WHAT IS ASKED:
A. For each statement, decide whether the mailing-list message below supports it. Answer yes or no and quote the deciding words. (i) mdrun runs successfully with 30 threads. (ii) The machine has 4 CPUs with 12 cores each. (iii) When the number of threads equals the number of hardware threads, thread_mpi enforces thread affinity.
B. Extract the passage of the mailing-list message below that begins at the words "On 2012-01-13 11:23, Sander" and ends after the words "not with 32.".
:: SUPPLIED TEXT
[gmx-developers] thread problem on AMD 12 core chips?

David van der Spoel spoel at xray.bmc.uu.se
Fri Jan 13 14:20:24 CET 2012


On 2012-01-13 11:23, Sander Pronk wrote:
> This error is generated when the thread library can't create threads for some reason (out of memory, or some ulimit; I've never seen it before). It is probably due to the OS.
>
> There might be a chance that this is due to thread affinity API incompatibility: if the number of threads is equal to the number of hardware threads (cores, etc), thread_mpi will enforce thread affinity.
>
> Could you try with:
>
> mdrun -nt 30
>
> (or whichever number other than 32 that is compatible with domain decomposition)
>
> and report whether that works?

It does indeed work with 30 threads, but not with 32.
Strange because I thought I tested it with 16, but apparently not, 
because that works as well.

Note that the machine have 4 cpus with 8 cores (not 12 as I stated 
previously).

>
> Sander
>
>
> On 12 Jan 2012, at 14:39 , David van der Spoel wrote:
>
>> On 2012-01-12 13:31, Ake Sandgren wrote:
>>> On Thu, 2012-01-12 at 13:18 +0100, David van der Spoel wrote:
>>>> On 2012-01-12 11:36, Berk Hess wrote:
>>>>> On 01/12/2012 11:24 AM, David van der Spoel wrote:
>>>>>> On 2012-01-12 11:17, Berk Hess wrote:
>>>>>>> Which compiler is this?
>>>>>>> We get lots of warnings with gcc4.6, but we run regularly on 32 and 64
>>>>>>> core nodes.
::::
:: SUPPLIED MATERIAL
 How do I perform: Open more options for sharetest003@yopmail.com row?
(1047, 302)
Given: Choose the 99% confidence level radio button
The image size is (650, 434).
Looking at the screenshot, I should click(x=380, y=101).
::::
SOLUTIONS TO THE EXERCISE:
A.
(i) Yes: "It does indeed work with 30 threads, but not with 32."
(ii) No: "Note that the machine have 4 cpus with 8 cores (not 12 as I stated previously)."
(iii) Yes: "if the number of threads is equal to the number of hardware threads (cores, etc), thread_mpi will enforce thread affinity."

B.
On 2012-01-13 11:23, Sander Pronk wrote:
> This error is generated when the thread library can't create threads for some reason (out of memory, or some ulimit; I've never seen it before). It is probably due to the OS.
>
> There might be a chance that this is due to thread affinity API incompatibility: if the number of threads is equal to the number of hardware threads (cores, etc), thread_mpi will enforce thread affinity.
>
> Could you try with:
>
> mdrun -nt 30
>
> (or whichever number other than 32 that is compatible with domain decomposition)
>
> and report whether that works?

It does indeed work with 30 threads, but not with 32.